If in an equilateral and equiangular pentagon straight lines
subtend two angles are taken in order, then they cut one another in extreme and mean ratio, and their greater segments equal the side of the pentagon.

In the equilateral and equiangular pentagon *ABCDE* let the straight lines *AC* and *BE,* cutting one another at the point *H,* subtend two angles taken in order, the angles at *A* and *B.*

I say that each of them has been cut in extreme and mean ratio at the point *H,* and their greater segments equal the side of the pentagon.

Circumscribe the circle *ABCDE* about the pentagon *ABCDE.*

Then, since the two straight lines *EA* and *AB* equal the two lines *AB* and *BC,* and they contain equal angles, therefore the base *BE* equals the base *AC,* the triangle *ABE* equals the triangle *ABC,* and the remaining angles equal the remaining angles respectively, namely those opposite the equal sides.

Therefore the angle *BAC* equals the angle *ABE.* Therefore the angle *AHE* is double the angle *BAH.*

But the angle *EAC* is also double the angle *BAC,* for the circumference *EDC* is also double the circumference *CB.*

Therefore the angle *HAE* equals the angle *AHE.* Hence the straight line *HE* also equals *EA,* that is, *AB.*

And, since the straight line *BA* equals *AE,* therefore the angle *ABE* also equals the angle *AEB.*

But the angle *ABE* was proved equal to the angle *BAH,* therefore the angle *BEA* also equals the angle *BAH.*

And the angle *ABE* is common to the two triangles *ABE* and *ABH,* therefore the remaining angle *BAE* equals the remaining angle *AHB.* Therefore the triangle *ABE* is equiangular with the triangle *ABH.*

Therefore, proportionally *EB* is to *BA* as *AB* is to *BH.*

But *BA* equals *EH,* therefore *BE* is to *EH* as *EH* is to *HB.*

And *BE* is greater than *EH,* therefore *EH* is also greater than *HB.*

Therefore *BE* has been cut in extreme and mean ratio at *H,* and the greater segment *HE* equals the side of the pentagon.

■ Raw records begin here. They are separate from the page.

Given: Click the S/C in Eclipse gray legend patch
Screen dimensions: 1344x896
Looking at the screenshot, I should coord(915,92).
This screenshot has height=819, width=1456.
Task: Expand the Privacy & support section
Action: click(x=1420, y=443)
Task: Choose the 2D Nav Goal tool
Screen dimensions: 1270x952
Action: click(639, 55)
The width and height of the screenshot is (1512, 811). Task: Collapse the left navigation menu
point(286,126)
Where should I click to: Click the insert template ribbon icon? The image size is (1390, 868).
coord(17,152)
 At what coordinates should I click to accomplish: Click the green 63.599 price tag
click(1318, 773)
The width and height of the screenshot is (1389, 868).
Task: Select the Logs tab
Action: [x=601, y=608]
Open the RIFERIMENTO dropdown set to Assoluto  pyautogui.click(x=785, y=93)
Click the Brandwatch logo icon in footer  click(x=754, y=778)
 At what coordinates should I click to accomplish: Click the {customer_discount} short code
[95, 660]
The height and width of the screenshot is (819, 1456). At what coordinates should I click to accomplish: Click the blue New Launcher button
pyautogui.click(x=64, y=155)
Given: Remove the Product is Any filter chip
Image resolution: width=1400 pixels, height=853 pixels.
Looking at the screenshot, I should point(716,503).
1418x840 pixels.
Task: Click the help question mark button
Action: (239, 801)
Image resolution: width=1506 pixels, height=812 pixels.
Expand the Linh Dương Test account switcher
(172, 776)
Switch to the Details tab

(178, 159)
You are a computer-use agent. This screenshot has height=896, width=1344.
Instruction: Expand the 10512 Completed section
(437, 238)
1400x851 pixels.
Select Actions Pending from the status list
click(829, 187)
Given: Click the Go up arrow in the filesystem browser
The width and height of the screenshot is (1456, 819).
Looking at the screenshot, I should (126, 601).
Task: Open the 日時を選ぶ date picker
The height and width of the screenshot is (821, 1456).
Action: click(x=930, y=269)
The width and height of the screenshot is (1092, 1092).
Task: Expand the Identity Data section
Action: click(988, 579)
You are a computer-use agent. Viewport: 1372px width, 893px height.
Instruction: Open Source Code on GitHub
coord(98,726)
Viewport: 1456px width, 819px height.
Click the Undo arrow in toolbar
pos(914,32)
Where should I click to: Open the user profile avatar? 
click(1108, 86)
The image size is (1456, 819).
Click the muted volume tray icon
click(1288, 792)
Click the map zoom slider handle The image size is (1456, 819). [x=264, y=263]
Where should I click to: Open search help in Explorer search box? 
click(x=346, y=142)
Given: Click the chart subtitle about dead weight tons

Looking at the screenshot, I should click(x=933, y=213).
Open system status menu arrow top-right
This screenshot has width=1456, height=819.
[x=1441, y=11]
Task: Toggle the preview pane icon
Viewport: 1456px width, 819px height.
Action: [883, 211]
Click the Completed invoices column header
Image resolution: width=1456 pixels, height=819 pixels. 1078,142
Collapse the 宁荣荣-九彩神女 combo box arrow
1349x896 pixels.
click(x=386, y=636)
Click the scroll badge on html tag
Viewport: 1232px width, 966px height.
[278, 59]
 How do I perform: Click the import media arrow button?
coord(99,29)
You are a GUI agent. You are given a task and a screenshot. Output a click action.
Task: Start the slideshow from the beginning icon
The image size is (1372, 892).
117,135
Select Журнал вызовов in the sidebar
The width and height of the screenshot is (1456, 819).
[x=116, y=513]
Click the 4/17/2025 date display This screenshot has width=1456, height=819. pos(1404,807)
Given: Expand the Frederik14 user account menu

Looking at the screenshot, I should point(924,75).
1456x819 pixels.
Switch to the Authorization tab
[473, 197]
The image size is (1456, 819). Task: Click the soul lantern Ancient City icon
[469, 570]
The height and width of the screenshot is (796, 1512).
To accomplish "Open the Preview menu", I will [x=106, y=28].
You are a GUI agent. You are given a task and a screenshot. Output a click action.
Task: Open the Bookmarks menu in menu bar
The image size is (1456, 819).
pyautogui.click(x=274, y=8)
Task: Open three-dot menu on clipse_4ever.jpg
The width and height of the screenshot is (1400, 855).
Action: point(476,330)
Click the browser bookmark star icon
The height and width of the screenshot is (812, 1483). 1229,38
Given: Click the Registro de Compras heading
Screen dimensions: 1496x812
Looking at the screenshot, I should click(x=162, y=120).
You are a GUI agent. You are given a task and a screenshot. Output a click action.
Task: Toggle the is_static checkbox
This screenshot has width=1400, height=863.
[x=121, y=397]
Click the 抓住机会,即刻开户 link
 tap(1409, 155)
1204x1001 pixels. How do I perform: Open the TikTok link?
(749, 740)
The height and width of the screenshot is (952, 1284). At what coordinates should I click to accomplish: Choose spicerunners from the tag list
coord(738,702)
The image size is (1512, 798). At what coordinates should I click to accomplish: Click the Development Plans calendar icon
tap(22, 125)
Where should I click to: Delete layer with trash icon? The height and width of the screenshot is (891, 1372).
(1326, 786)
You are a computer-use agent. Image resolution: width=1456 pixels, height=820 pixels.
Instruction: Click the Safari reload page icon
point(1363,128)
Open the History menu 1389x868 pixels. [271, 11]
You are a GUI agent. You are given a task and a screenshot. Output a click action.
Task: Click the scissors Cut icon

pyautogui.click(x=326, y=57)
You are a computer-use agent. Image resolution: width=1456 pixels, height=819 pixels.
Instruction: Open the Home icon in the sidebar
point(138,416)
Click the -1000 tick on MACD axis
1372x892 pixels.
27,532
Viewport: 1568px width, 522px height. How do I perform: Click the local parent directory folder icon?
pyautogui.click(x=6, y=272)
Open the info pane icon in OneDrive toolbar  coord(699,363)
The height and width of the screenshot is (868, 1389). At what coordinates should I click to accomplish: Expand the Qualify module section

Similarly we can prove that *AC* has also been cut in extreme and mean ratio at *H,* and its greater segment *CH* equals the side of the pentagon.

Therefore, *if in an equilateral and equiangular pentagon straight lines subtend two angles are taken in order, then they cut one another in extreme and mean ratio, and their
greater segments equal the side of the pentagon.*

Q.E.D.

This proposition shows why cutting a line in extreme and mean ratio is so important.

This proposition is used in the proof of XIII.11 to establish that the side of a regular pentagon inscribed in a circle with rational diameter is the irrational straight line called minor.